Mark Lopez:  Although I have not seen any video, I have heard from sources that I consider reliable that he to did not really win his fight against David Bartlett at team trials last August and his bid should have been ended there.

Charlotte Craig:  Well, Mandy Meloon (the most decorated female athlete in USA TKD history) had a complete mental breakdown and was removed from the team and Charlotte just kinda slid right into that spot.  She has performed very well though since taking the spot, but had Mandy not become a raging lunatic, she would be the one in Beijing today.
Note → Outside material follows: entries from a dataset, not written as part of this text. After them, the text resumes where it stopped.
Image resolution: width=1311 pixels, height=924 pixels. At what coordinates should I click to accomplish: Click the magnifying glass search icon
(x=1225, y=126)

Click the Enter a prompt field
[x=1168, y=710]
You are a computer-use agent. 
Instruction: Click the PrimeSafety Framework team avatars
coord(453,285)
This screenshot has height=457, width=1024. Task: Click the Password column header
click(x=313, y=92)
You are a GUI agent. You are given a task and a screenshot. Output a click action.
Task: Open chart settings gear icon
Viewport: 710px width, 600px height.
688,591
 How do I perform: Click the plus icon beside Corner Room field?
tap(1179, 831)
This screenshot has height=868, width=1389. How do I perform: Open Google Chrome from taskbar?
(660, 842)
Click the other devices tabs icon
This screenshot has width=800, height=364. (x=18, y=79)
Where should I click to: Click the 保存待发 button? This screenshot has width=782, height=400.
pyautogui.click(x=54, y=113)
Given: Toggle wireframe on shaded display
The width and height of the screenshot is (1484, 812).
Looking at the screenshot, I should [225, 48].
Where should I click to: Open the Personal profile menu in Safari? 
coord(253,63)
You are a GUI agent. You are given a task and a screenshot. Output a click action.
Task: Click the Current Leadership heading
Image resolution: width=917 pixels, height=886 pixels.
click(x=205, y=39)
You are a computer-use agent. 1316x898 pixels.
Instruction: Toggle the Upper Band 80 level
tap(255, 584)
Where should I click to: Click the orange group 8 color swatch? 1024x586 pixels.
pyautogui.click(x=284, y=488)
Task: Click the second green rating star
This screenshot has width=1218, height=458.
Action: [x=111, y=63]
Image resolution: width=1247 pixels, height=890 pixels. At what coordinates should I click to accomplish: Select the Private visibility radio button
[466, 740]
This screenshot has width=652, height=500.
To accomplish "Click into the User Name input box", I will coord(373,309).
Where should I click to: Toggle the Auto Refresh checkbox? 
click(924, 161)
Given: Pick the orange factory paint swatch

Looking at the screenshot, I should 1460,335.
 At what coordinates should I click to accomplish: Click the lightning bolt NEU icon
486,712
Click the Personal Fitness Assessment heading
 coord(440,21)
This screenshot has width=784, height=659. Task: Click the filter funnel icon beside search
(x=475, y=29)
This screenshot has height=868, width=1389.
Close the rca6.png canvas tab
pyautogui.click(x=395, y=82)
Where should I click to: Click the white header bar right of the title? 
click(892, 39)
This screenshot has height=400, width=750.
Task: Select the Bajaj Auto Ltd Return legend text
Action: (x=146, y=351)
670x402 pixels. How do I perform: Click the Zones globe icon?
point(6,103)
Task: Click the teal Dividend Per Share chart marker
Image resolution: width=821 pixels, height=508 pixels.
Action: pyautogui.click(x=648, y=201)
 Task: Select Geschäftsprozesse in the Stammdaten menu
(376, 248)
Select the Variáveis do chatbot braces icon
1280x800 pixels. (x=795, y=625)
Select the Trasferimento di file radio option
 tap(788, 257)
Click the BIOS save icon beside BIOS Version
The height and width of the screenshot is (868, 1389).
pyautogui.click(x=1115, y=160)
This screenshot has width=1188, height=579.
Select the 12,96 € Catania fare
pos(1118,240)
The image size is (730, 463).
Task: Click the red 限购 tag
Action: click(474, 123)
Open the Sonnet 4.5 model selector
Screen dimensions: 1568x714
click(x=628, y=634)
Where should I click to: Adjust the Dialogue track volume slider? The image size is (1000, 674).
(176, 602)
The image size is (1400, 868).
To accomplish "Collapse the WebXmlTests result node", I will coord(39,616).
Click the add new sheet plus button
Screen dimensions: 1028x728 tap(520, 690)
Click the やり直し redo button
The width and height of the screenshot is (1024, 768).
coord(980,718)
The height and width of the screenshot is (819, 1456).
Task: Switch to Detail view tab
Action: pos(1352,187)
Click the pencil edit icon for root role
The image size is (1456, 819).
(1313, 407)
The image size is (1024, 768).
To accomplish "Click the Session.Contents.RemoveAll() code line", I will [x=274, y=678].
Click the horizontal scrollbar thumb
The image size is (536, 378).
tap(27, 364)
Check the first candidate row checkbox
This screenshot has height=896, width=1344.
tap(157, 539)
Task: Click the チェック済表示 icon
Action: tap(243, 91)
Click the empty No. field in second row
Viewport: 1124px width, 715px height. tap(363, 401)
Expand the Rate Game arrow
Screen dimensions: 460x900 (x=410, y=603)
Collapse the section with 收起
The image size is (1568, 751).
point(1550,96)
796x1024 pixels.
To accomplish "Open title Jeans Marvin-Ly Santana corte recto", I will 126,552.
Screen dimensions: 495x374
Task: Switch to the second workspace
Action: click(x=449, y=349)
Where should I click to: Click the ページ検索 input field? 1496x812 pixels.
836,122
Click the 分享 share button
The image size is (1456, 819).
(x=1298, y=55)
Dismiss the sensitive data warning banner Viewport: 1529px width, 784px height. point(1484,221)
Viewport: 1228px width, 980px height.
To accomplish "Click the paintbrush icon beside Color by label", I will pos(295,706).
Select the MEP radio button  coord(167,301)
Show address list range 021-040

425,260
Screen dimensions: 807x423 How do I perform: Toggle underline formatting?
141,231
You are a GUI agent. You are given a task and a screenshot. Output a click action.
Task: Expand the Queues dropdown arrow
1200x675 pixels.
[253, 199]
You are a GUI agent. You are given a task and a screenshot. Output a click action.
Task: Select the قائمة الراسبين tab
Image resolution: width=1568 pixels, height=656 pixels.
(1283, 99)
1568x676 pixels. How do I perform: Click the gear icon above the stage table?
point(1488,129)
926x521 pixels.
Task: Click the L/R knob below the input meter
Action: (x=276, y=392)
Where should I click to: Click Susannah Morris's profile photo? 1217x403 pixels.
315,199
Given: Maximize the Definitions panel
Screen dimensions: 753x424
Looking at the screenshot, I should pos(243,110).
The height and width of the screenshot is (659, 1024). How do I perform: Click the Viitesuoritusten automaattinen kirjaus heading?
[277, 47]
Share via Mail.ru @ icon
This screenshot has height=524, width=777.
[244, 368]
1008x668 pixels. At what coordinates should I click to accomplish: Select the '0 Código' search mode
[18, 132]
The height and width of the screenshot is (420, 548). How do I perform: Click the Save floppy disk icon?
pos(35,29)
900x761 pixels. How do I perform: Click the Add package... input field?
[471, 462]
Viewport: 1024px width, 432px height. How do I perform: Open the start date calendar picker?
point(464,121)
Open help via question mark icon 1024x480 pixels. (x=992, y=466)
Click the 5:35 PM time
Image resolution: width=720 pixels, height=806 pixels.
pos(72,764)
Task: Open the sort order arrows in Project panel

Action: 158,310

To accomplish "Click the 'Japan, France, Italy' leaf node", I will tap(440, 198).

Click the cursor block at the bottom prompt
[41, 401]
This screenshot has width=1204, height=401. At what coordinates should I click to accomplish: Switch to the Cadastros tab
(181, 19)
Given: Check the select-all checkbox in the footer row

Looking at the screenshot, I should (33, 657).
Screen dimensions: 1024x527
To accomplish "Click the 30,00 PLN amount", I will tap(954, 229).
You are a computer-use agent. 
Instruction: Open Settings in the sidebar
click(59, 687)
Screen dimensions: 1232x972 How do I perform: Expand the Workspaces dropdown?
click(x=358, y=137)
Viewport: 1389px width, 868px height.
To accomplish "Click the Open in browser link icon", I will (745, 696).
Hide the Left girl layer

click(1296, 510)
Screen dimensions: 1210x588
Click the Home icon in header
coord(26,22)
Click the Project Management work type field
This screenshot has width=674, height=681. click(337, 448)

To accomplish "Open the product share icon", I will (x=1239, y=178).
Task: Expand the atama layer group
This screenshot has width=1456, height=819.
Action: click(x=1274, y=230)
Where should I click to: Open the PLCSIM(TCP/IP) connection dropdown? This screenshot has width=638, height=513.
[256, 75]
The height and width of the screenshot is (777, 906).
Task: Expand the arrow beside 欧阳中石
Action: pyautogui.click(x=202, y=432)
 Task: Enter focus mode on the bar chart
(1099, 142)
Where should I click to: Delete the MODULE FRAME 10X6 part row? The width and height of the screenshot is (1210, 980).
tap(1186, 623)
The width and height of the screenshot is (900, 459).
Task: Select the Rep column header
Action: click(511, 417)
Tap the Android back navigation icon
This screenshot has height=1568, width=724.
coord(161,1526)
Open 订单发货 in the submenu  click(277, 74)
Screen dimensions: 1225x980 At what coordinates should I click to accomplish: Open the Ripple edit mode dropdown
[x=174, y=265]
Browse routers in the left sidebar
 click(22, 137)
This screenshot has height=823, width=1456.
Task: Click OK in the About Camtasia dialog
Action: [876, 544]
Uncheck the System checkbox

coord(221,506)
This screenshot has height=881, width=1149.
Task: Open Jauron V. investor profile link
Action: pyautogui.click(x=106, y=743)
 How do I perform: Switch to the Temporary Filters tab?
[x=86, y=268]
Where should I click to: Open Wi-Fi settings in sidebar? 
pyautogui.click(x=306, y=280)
The deal with the Lopez's though was completly transparent and as soon as the qualification details were posted on the USAT website, it was completely obvious that 3 of the 4 spots were reserved for those with a surname of Lopez.  (See my prediction from may of last year @ http://www.martialtalk.com/forum/showpost.php?p=780222&postcount=7)


----------



## terryl965 (Aug 10, 2008)

mango.man said:


> Of course the USA did not send their best team. This has been discussed.
> 
> Steven Lopez, absolutly the best.
> 
> ...


 

I have to agree with you mango.man, to bad the very best will not be there, but politics will always give way to actual talent.


----------



## YoungMan (Aug 10, 2008)

Okay, the Americans did well when Taekwondo was an exhibition sport back in 1988 and 1992. They do not perform well currently. Aside from the Lopezes, name one current American favored to win the gold. I just don't think the Americans take it as seriously as athletes in other parts of the world. Why should they, when everything is handed to them?
Me? I'll be rooting for the athletes (Taekwondo included) who aren't looking to get their faces on a Wheaties box.


----------



## mango.man (Aug 11, 2008)

YoungMan said:


> Okay, the Americans did well when Taekwondo was an exhibition sport back in 1988 and 1992. They do not perform well currently. Aside from the Lopezes, name one current American favored to win the gold. I just don't think the Americans take it as seriously as athletes in other parts of the world. Why should they, when everything is handed to them?
> Me? I'll be rooting for the athletes (Taekwondo included) who aren't looking to get their faces on a Wheaties box.


 
Well, other than the Lopez's, there is only one other USA TKD team member in Beijing.  Remember each country can only send 4 (2 male and 2 female).  Her name is Charlotte Craig, and I think that she has an excellent shot at medaling.  She was a last minute fill in at last year's World Championships, also held in Beijing, and she picked up a bronze there.  She didn't even know she was going to Worlds until just a week or 2 before the event.


----------



## cali_tkdbruin (Aug 17, 2008)

It would be completely cool if the 3 Texas Lopez siblings could earn medals at these Olympic Games. Not only are they the first 3 siblings to compete in the same Games since the turn of the last century, but TKD is a Korean martial art. So for 3 Americans to medal in this great, beautiful martial art brings pride to my country. I'm a Yankee martial artist, so I guess I'm biased... :idunno:

Anyway, the Lopezes aren't event Asian Americans, they're Latinos, Nicaraguan-Americans. Since TKD is practiced worldwide, now you don't even have to be Korean or from Korea, the birthplace of my art, to be on the elite level.


----------



## terryl965 (Aug 17, 2008)

Yes the Lopezs are a family united and a family that has had alot of string pulled to get them all on the same team. I will wish them the best because they are our athletes but I still do not believe this was the best team to send. Lets hope we win medals in all four matches.


----------



## YoungMan (Aug 18, 2008)

I will root for the best athletes. If it's not the Lopezes that's fine. From what I've seen of the Americans they don't impress me.


----------



## igillman (Aug 18, 2008)

It sounds like they wasted everyones time and money by holding the olympic tryouts. They should have just announced who they were picking at a press conference.


----------



## mango.man (Aug 18, 2008)

The brackets have been posted.  Don't forget if you want to follow the action live, to subtract 15 hours (for those of us on the west coast) from the posted start times.  So for instance, Charlotte Craig's first fight (Vs Switzerland) is at 7:15PM Pacific Time Tuesday night.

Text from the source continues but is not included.